3 – Réglementaire : Nous proposons, à ce chapitre, d’intimer à tous les producteurs et autres détenteurs de l’information géographique publique de se conformer à une politique d’ouverture, de collaboration et de partage, afin de briser cette propension bien sénégalaise à être protectionniste avec les données, voire à les dissimuler. En clair, il ne servirait à rien d’investir dans des processus de partage de ressources (outils, matériels, données, procédures et informations) tels que l’exige le concept d’infrastructure de données spatiales, sans renoncer au préalable à des pratiques sénégalaises surannées que sont la dissimulation d’informations et une possessivité presque maladive avec les données.
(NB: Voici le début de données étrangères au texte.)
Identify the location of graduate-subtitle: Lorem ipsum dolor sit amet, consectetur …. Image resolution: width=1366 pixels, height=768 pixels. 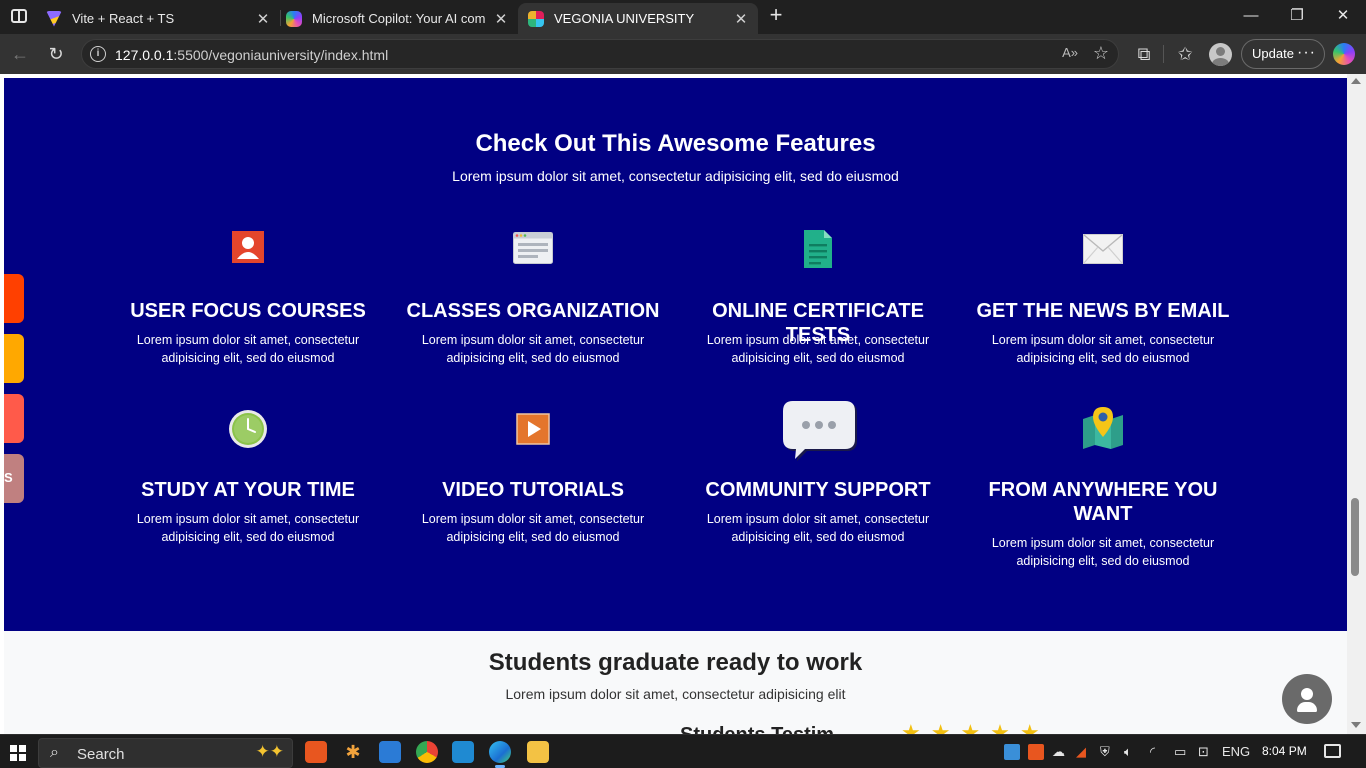
(676, 694).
En effet, quiconque s’est livré à un exercice de collecte de données au Sénégal, même pour de simples besoins académiques, peut témoigner de sa douloureuse expérience en la matière.

 

4 – Communicationnel : À cet égard, il conviendrait de sensibiliser les décideurs dans les ministères, agences, directions, entreprises publiques et collectivités locales ainsi que dans le secteur privé, le milieu académique et le grand public, à l’utilité de la géomatique (l’information géospatiale est perçue maintenant comme étant le 4e moteur dans le processus de prise de décisions en complément aux moteurs traditionnels que sont le social, l’économique et l’environnemental)[1]. Ce n’est donc pas en dispensant quelques séminaires et autres ateliers de formations dispendieuses à des gestionnaires sélectionnés avec soin, ou en lançant quelques projets démonstratifs destinés à 3 ou 4 structures, qu’on y parviendra. Lorsqu’une priorité est nationale, elle mérite qu’on en parle au sommet. Le président et/ou le PM devraient s’y intéresser et communiquer sur le sujet. S’ils l’évoquent à chaque fois qu’ils en ont l’opportunité, les ministres prendront note, les DG d’entreprises publiques le marqueront dans leurs agendas, toute l’administration publique emboitera le pas, les acteurs privés et le milieu académique rebondiront et le public se ralliera. Le cas échéant, les media et autres faiseurs d’oppinions s’en saisiront, l’amplifieront et le répercuteront auprès du public. Cela aura l’effet d’un marketing de masse. C’est faisable, redoutablement efficace et  ne coûtera rien au contribuable sénégalais. Al Gore a fait pareillement avec ses « Autoroutes de l’Information » lorsqu’il était au pouvoir.

 

Notre président est un ingénieur qui a déjà dirigé une division de banques de données. Le thème lui vient donc naturellement et il pourrait bien en être le premier inspirateur dans sa propre administration. Qui plus est, ce serait une opportunité de sensibiliser nos parlementaires à ce « secteur » prioritaire pour éventuellement les inciter à se rapprocher des spécialistes du domaine afin de parrainer des lois renforçant le support institutionnel, lequel doit évoluer au fil du temps.

 


[1] Rajabifard, A. & Coleman D., Spatially Enabling Government, Industry and Citizens: Research and Development Perspectives. GSDI Association Press.